- **Given instruction**: Substitute "Window" for every "Viewport" in the items starting with the line with "Open Create Resource" and going on through the line with "coord(322,49)", and give those lines again with all else unchanged.

- **The input**:
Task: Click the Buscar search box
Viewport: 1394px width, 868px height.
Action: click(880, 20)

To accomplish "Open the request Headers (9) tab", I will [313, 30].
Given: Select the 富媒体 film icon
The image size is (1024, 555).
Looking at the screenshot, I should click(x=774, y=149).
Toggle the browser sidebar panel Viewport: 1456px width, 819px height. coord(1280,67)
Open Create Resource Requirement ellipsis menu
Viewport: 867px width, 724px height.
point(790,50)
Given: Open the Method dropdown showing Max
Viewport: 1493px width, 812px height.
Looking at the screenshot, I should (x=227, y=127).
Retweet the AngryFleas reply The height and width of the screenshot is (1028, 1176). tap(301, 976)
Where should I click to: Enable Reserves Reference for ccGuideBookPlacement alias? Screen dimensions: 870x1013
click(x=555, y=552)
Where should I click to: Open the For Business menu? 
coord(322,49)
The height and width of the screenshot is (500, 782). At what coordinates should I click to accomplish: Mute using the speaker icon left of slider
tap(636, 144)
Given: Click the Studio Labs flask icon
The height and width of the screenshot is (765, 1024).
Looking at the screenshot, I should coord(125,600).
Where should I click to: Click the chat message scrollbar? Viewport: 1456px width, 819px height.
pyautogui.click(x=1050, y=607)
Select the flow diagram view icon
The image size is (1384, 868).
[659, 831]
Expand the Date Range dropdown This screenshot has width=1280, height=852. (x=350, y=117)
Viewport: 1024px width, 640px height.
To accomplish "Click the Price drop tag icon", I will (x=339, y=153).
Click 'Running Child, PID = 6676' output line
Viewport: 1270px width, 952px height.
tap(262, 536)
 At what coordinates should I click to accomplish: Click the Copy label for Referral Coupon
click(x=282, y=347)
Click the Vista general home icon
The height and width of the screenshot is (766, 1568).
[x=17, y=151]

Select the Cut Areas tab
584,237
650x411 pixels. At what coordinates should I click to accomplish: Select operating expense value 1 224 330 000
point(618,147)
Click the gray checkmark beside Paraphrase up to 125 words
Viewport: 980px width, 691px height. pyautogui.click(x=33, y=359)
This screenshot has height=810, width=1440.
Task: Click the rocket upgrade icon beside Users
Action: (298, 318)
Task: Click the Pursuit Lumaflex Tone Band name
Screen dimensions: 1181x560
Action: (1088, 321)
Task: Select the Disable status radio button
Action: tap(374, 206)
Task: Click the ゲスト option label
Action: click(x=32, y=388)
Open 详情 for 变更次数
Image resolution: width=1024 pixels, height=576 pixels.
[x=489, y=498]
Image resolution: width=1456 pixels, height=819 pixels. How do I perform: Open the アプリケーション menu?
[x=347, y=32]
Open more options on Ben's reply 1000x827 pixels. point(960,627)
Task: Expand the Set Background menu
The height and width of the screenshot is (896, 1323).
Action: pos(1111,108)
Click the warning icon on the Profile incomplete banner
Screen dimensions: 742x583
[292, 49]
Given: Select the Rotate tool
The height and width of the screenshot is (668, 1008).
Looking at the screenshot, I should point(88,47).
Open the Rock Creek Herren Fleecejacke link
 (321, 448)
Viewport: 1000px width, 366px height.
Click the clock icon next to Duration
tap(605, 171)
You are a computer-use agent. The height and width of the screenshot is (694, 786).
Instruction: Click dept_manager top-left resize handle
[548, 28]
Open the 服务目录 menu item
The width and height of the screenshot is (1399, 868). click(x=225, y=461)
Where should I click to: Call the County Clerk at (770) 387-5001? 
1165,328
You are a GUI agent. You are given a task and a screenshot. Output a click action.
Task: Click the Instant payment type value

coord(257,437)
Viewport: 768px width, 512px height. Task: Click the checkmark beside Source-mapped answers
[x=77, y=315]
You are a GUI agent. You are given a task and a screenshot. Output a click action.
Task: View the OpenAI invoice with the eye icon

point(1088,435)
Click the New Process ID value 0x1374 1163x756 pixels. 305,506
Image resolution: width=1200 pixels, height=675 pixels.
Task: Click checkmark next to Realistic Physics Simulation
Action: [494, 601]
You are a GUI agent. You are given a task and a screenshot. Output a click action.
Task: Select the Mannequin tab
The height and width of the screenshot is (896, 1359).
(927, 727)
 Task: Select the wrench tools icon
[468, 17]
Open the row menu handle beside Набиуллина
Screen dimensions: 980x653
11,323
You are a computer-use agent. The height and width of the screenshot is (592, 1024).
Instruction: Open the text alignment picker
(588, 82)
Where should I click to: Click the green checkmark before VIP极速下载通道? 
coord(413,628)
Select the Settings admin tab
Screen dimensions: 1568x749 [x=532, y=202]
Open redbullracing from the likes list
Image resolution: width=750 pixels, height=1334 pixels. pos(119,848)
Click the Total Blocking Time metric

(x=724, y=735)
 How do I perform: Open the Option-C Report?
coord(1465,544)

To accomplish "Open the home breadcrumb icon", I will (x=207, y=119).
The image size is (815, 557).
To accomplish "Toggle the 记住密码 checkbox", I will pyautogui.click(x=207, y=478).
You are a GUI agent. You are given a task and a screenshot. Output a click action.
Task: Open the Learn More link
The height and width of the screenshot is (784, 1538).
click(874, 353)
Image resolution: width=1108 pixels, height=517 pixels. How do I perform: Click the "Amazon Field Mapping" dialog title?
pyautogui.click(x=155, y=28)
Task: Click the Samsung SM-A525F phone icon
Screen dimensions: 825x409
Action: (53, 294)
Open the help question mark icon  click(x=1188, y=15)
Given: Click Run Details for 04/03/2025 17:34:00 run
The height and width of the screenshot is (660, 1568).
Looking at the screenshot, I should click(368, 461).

- **Task output**:
Open Create Resource Requirement ellipsis menu
Window: 867px width, 724px height.
point(790,50)
Given: Open the Method dropdown showing Max
Window: 1493px width, 812px height.
Looking at the screenshot, I should (x=227, y=127).
Retweet the AngryFleas reply The height and width of the screenshot is (1028, 1176). tap(301, 976)
Where should I click to: Enable Reserves Reference for ccGuideBookPlacement alias? Screen dimensions: 870x1013
click(x=555, y=552)
Where should I click to: Open the For Business menu? 
coord(322,49)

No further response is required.